1) Because the asymptotic "convergence" is relative to a POINT. This point is often g = 0 in perturbation theory. And around that point (g = 0) you can bound the difference between the function and the truncated expansion at given order by the the first omitted term.
Asymptotic series (around a point): Convergence around that SINGLE point for fixed order (number of terms).
Convergent series: Convergence in the limit of infinite series for ALL fixed points.
2) A QFT amplitude has the form
\[A\sim\sum_{n=0}^{\infty} a_n=\sum_{n=0}^{\infty} (g/2\pi)^n\,(2n-1)!!\]

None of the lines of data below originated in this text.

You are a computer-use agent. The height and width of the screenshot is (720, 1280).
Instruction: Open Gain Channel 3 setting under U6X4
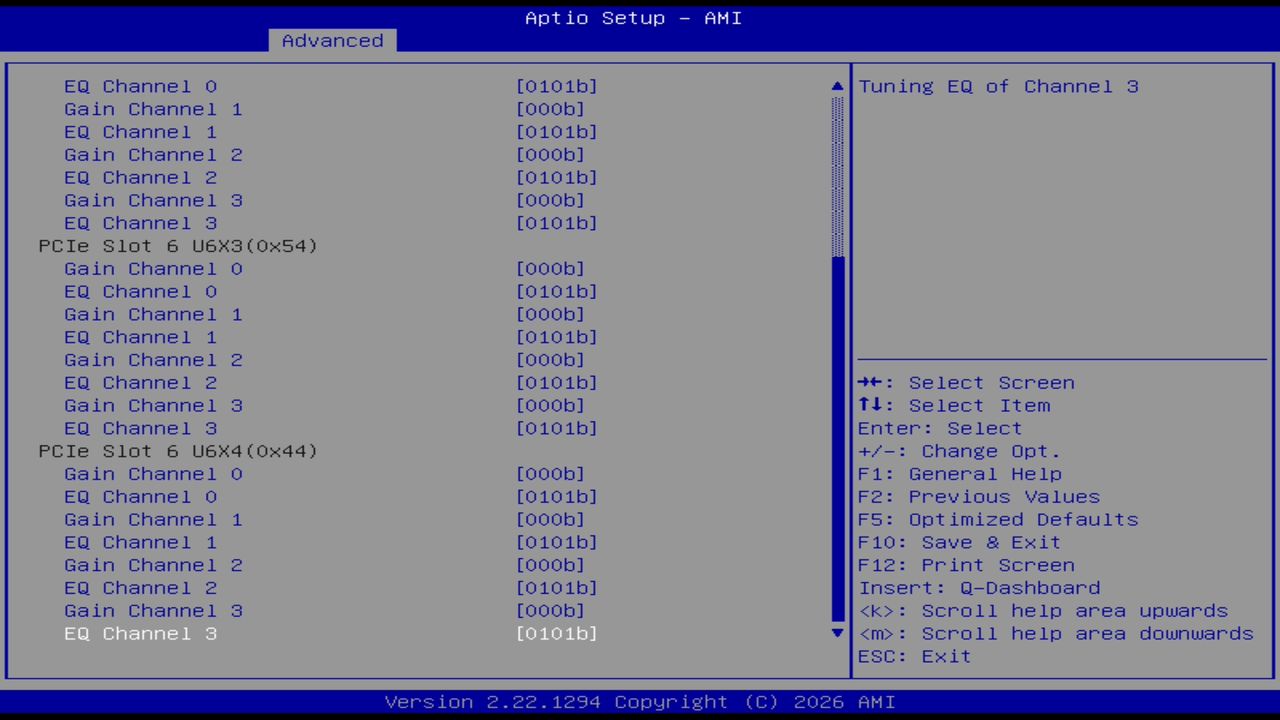[153, 610]
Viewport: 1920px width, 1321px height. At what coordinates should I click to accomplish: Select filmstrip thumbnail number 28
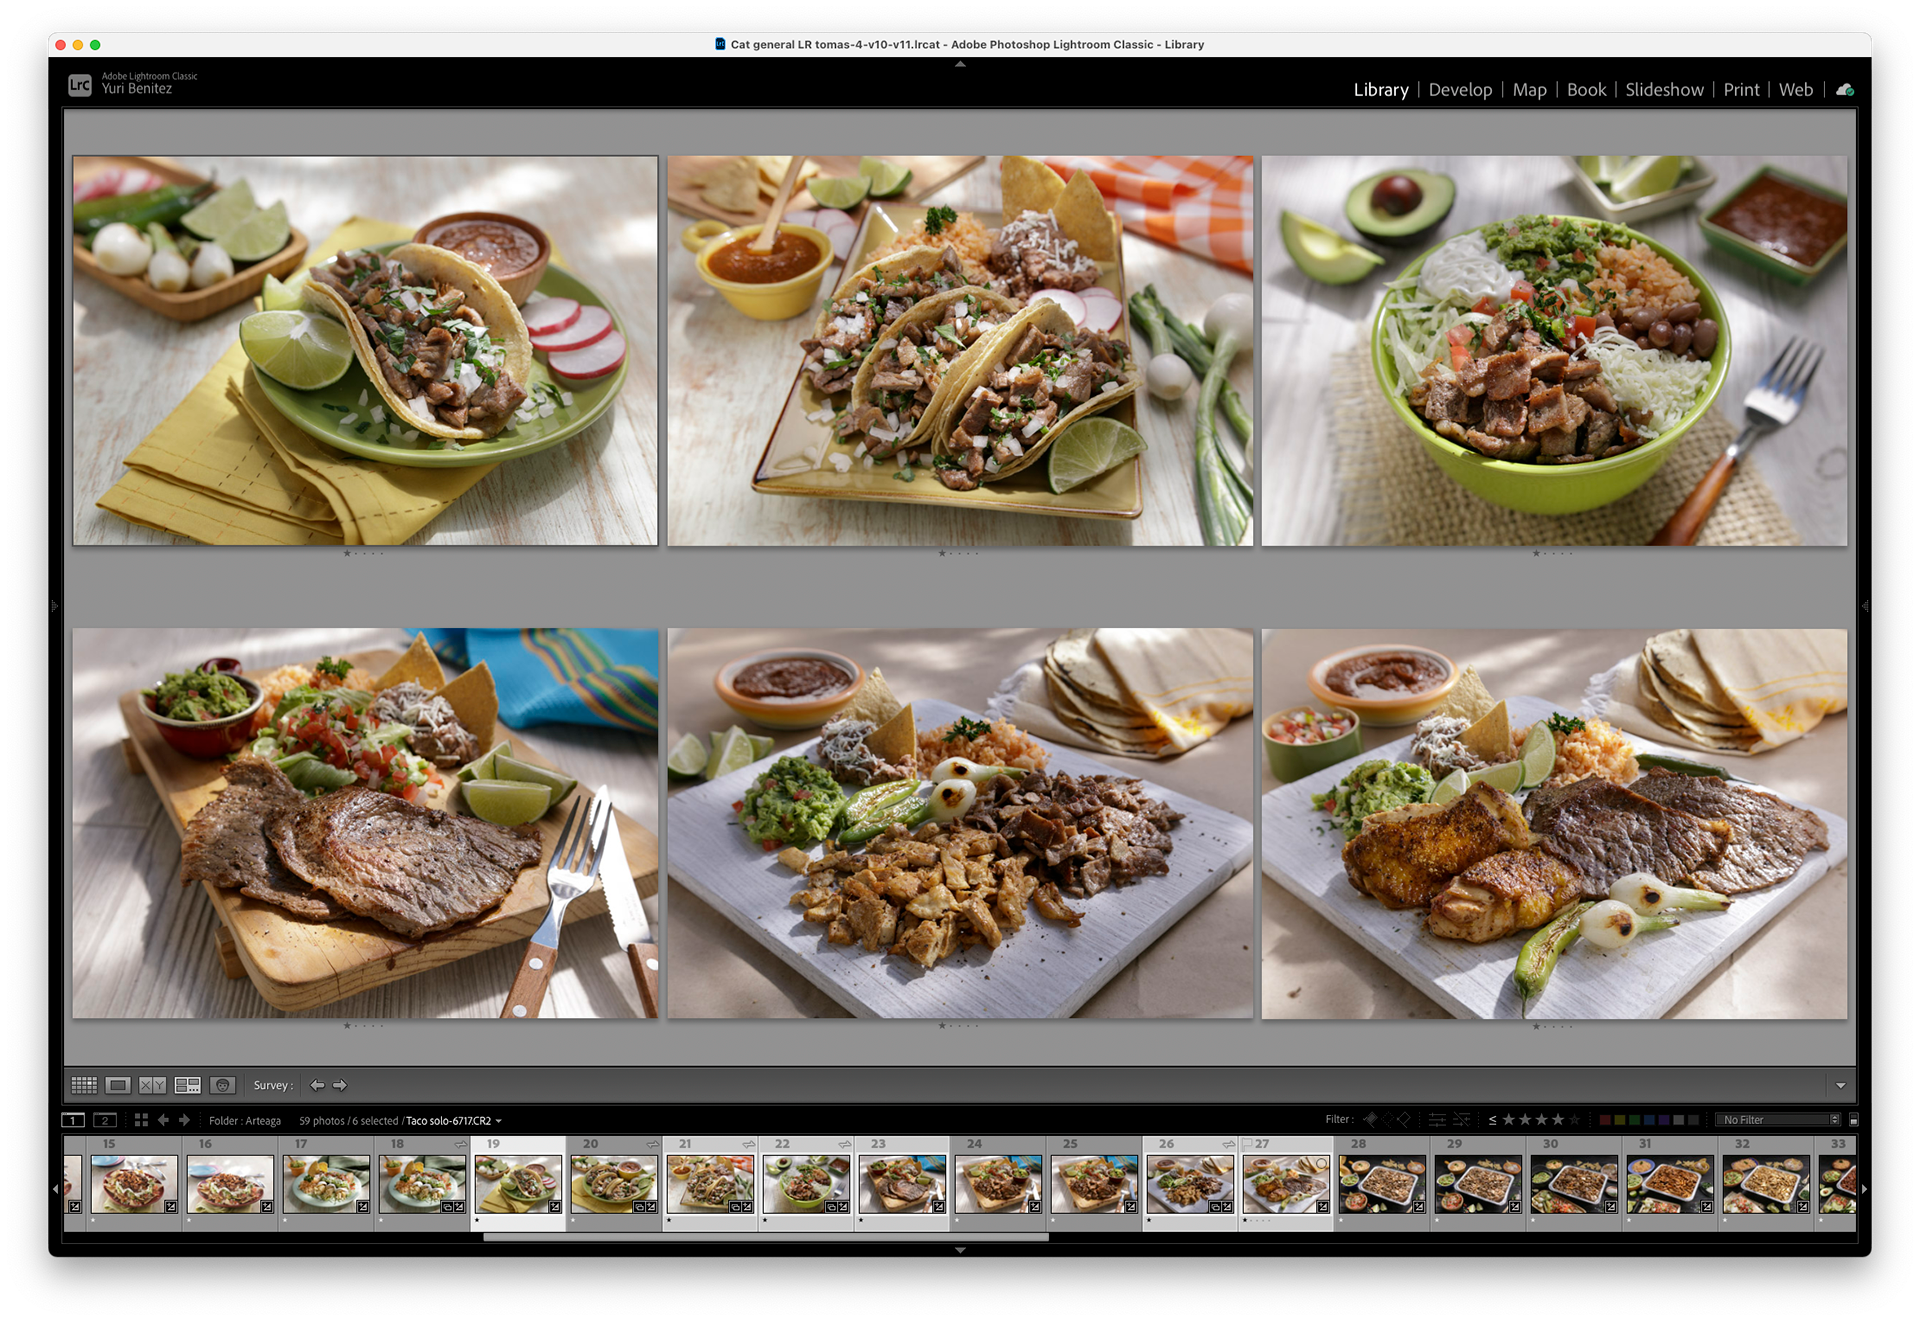pos(1382,1185)
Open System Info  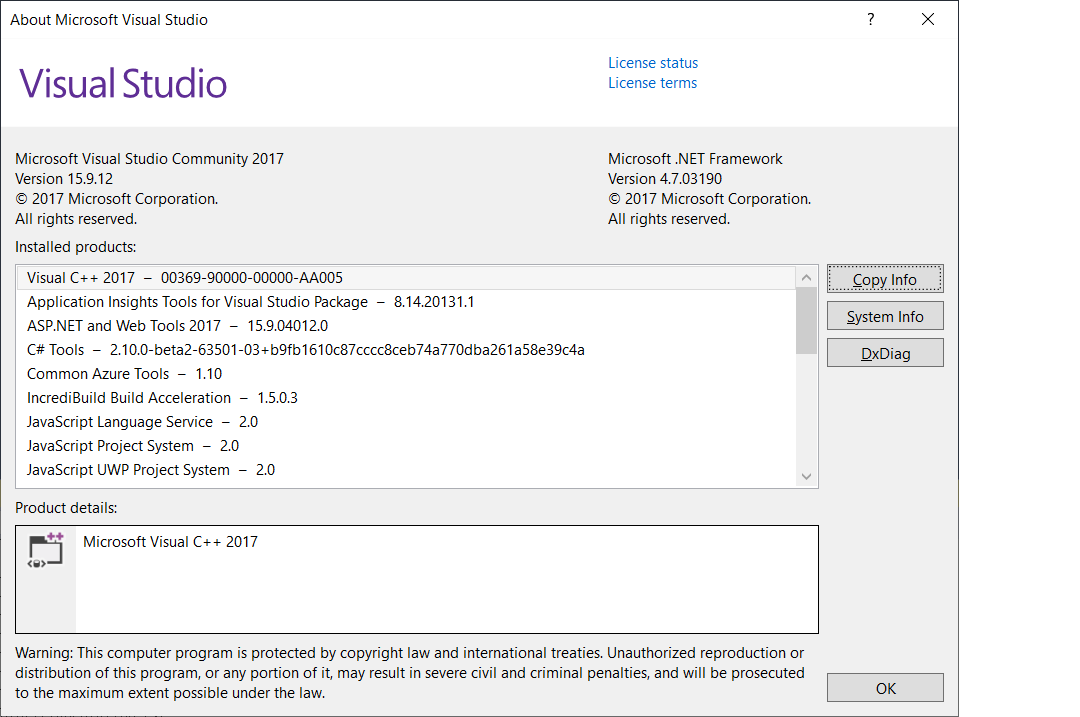pos(884,317)
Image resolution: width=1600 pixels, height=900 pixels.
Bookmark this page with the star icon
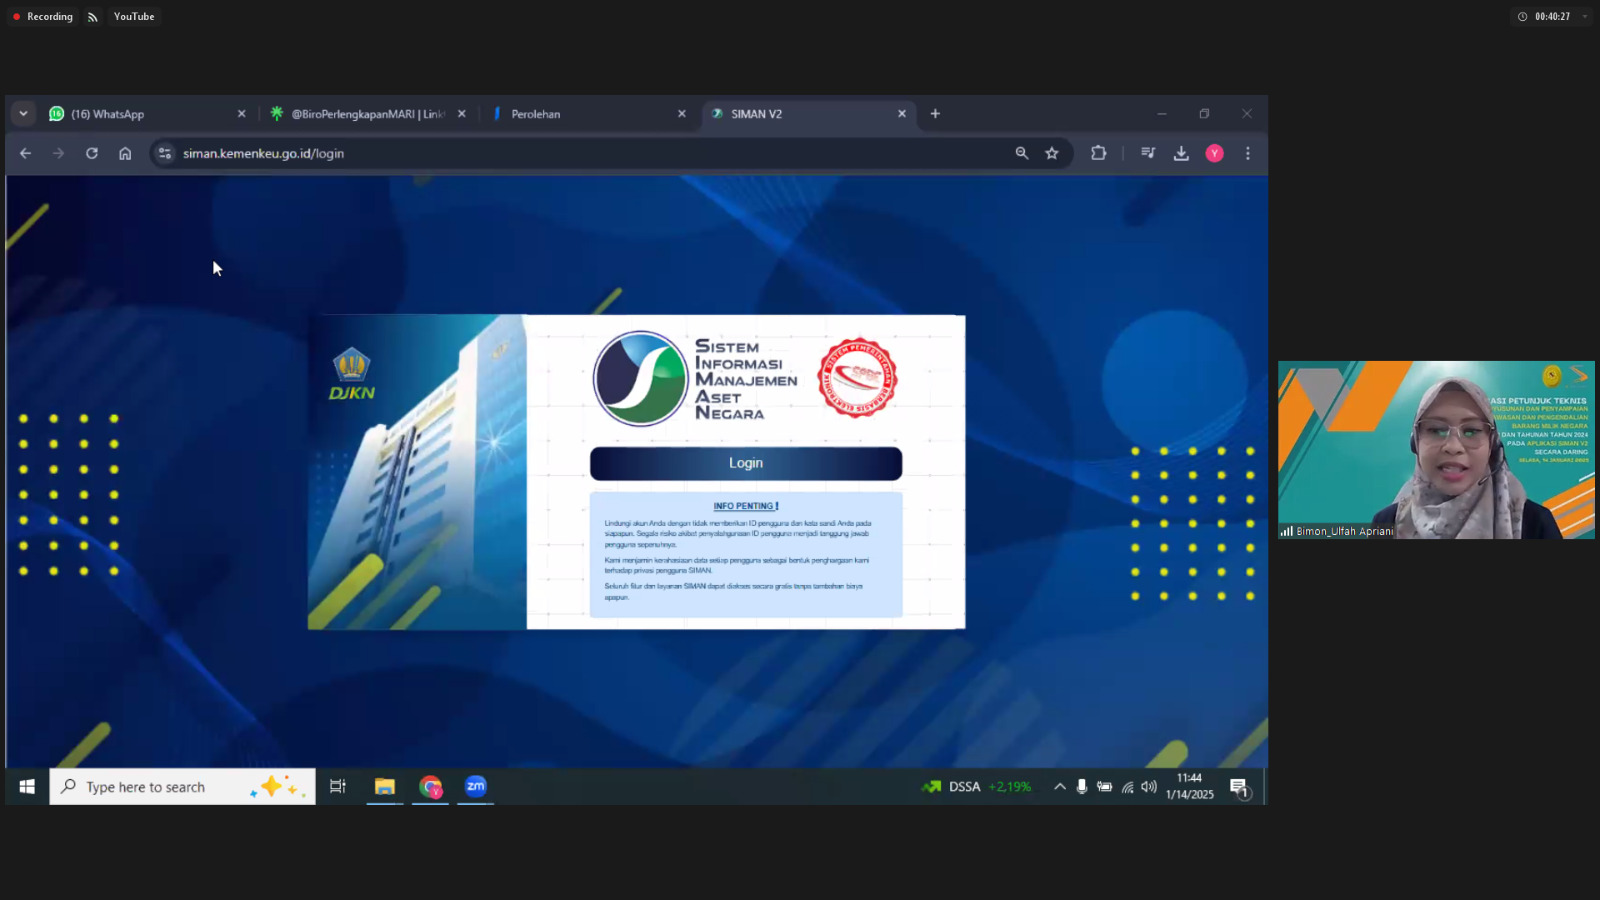1052,153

Because the factorial grows very rapidly, the series does not converge (absolutely). However, it does converge asymptotically around g = 0. The condition is:
\[\lim_{g\to 0} \frac{A-\sum_{n=0}^{N}a_n}{a_N} = 0\]
Because of the limit (which should actually be $g\to 0^+$), we can replace the numerator with the dominant term, so that
\[\lim_{g\to 0} \frac{A-\sum_{n=0}^{N}a_n}{a_N} = \frac{a_{N+1}}{a_N}=(2N+1)\,(g/2\pi) =0\]
Now, asymptotic convergence around g = 0 implies that for a finite \(g = g_0\) (different from 0), beyond certain truncation N, the relative error gets worse. This N is given by the condition
\[\frac{A-\sum_{n=0}^{N}a_n}{a_N} < 1\]
which translates in \(N \sim \pi/g\) . In QED (g=1/137), this is \(N\sim 430\), whereas the experimental accuracy is restricted to N = 4 .
Edit: I misunderstood the question: if you take the first N terms, the estimate of your error is given by the N+1 term, as long as \(N < \pi/g\)
Toy integral analogy:
Consider the integral:
\[I(g)=\int _0^{\infty}\frac{e^{-t}}{1+g\,t}\, dt\]
where g is non-negative.
For \(g\to 0^+\) we can replace the denominator by its power series expansion and integrate term by term, getting:
\[\lim _{g\to 0^+}\, I(g) = \sum _{n=0}^{\infty}\, (-1)^nn!\, g^n\]
The series does not converge because of the factorial, but due to the previous equality, the series \[\sum _{n=0}^{N}\, (-1)^nn!\, g^n\] is asymptotic to I(g) for \(g\to 0^+\) for all N.
The reason for the lack of convergence of the series \[\sum _{n=0}^{\infty}\, (-1)^nn!\, g^n\] is that the expansion in power series of \(\frac{1}{1+g\,t}\) is only convergent for t lower than 1/g (honest question: what's the analogous in QFT??). Another way to see this, it's that for negative g, the integrand has a non-integrable singularity at t equal to -1/g, so that the integral isn't defined. This is essentially Dyson's argument for the nonconvergence of series in QFT (from Wikipedia): if the series were convergent in a disk of non-null radius centered at g=0, it should obviously include negative values for the coupling constant g. But if the coupling constant were negative, this would be equivalent to the Coulomb force constant being negative. This would "reverse" the electromagnetic interaction so that like charges would attract and unlike charges would repel. This would render the vacuum unstable against decay into a cluster of electrons on one side of the universe and a cluster of positrons on the other side of the universe. Because the theory is 'sick' for any negative value of the coupling constant, the theory doesn;t exist and the series cannot converge, but is an asymptotic series.
3) I cannot improve this link: https://terrytao.wordpress.com/2010/04/10/the-euler-maclaurin-formula-bernoulli-numbers-the-zeta-function-and-real-variable-analytic-continuation/